Went to central Pennsylvania to see a close friend (Pastor Harry Wonderland) retire from the Pastorate. He served our church for 12 years before moving to Danville and serving for another 26 years. He and a Sunday School teacher (Ed Evans) I had as a child had the most Christian impact on my life. Both men were models of Christ-like love. When Harry left our local church he left a hole in my emotional heart. But seeing him again it felt like he had never been gone. At his retirement service non-church members (head of local school system) and national church leaders lauded his character and work ethic. Particularly telling was that someone had secretly taped his routine when he would arrive early Sunday mornings and stop and pray over each pew because he knew the people that sat there, their lives, and struggles. His children all grew up to love and serve the Lord in their own families and careers. The world could use a few million more men like him.
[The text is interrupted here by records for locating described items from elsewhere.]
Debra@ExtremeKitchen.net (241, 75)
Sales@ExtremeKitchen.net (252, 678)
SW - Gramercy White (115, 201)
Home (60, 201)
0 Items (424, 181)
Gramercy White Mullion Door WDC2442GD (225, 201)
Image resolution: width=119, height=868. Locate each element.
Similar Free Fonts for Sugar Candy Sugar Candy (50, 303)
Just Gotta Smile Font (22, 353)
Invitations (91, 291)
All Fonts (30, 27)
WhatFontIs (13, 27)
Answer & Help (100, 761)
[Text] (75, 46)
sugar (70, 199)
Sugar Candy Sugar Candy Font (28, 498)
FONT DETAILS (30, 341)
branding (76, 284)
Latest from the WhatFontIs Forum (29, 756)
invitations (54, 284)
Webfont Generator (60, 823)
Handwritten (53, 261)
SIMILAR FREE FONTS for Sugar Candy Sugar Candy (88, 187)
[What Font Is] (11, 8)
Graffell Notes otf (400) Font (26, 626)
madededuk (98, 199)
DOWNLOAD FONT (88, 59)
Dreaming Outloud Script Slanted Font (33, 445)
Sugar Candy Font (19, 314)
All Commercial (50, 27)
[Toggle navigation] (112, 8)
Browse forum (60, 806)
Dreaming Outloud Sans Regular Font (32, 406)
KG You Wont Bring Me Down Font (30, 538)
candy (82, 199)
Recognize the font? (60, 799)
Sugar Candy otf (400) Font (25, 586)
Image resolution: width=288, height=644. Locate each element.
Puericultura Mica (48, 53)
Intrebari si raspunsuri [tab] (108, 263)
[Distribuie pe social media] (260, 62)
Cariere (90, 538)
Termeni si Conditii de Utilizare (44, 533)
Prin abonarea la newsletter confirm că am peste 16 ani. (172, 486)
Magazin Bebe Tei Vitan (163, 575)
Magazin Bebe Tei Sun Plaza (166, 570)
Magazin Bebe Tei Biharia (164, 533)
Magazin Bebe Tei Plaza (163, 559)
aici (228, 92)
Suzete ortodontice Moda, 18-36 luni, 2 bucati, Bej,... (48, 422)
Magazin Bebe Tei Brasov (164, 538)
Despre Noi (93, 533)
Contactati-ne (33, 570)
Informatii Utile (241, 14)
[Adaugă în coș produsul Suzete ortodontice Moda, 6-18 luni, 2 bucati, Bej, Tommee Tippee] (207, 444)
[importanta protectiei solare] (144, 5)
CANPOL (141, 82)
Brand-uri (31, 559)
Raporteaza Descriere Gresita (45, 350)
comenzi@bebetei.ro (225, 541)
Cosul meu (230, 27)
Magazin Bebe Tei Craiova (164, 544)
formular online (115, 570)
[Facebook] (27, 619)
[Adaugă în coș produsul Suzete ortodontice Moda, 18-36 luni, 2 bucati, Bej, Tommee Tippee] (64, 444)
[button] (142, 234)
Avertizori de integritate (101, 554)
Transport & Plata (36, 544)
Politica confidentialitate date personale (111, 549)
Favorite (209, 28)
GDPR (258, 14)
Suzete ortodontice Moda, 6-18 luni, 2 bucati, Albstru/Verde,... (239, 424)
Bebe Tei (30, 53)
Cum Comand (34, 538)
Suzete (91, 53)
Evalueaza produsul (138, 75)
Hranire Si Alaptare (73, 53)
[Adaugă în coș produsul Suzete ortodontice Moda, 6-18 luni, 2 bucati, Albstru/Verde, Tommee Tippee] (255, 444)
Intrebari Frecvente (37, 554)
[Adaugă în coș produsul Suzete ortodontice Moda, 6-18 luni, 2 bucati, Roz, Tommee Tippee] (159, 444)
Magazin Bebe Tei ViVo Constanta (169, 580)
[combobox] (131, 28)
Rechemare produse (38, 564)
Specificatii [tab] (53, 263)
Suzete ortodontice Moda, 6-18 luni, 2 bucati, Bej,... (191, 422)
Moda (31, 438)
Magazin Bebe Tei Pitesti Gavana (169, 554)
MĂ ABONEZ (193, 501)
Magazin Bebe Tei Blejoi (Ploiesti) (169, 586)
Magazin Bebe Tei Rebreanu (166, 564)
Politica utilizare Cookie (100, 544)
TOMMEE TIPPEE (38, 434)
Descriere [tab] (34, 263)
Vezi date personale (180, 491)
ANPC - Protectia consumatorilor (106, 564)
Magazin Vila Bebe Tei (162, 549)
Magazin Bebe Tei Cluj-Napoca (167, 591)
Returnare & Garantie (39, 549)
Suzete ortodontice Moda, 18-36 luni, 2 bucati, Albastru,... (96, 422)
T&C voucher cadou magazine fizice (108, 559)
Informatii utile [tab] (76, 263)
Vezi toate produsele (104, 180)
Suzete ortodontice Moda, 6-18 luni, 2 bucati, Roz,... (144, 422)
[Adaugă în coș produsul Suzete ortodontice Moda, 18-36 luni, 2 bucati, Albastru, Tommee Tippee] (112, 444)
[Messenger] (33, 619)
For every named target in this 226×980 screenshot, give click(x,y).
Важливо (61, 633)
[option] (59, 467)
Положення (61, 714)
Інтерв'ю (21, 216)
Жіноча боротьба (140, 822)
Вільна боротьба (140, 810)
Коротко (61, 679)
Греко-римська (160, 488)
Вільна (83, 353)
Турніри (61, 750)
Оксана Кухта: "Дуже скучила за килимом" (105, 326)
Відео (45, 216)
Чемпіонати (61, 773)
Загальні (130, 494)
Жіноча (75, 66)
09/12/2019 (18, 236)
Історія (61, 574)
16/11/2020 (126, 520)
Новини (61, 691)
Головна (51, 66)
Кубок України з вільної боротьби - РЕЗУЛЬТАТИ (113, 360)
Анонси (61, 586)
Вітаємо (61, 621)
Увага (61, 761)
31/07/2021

On the way home we stopped to see the beautiful railroad station at Mauck Chunk (Jim Thorpe), PA. Evidently the scenic trains only run on the weekends so we missed out on that but managed to get a few shots of the tourist train and station. I thought the engine was a GP30 but it was labeled as a GP39RN. It was initially a GP30 when the ATSF got it. It was rebuilt to GP38-2 standards and, as it says on the side of the engine, the R&N refers to it as a GP39RN's. It is not the same as the handful (23) of GP39's built new by EMD. Neither was it the same as EMD's GP39-2's which sold 200+ units.
While in Mauck Chunk / Jim Thorpe to see the station (and miss the train) we stopped in to the town’s main museum. We got to watch a video on the area’s history. They claim to have started the industrial revolution in America. Evidently the area was used to provide coal for Philadelphia after the British cut off supplies in the Revolutionary War. Canals were used to get it to Philadelphia (and then the Lehigh Valley Railroad took over the chores). Initially a steep incline (they called themselves the Swiss Alps of America) got the coal down to the river.
The museum also contains an N scale model railroad (non-running) of the area, railroadian items, period dresses and pianos, and models of the downtown station. An interesting $5 investment of time!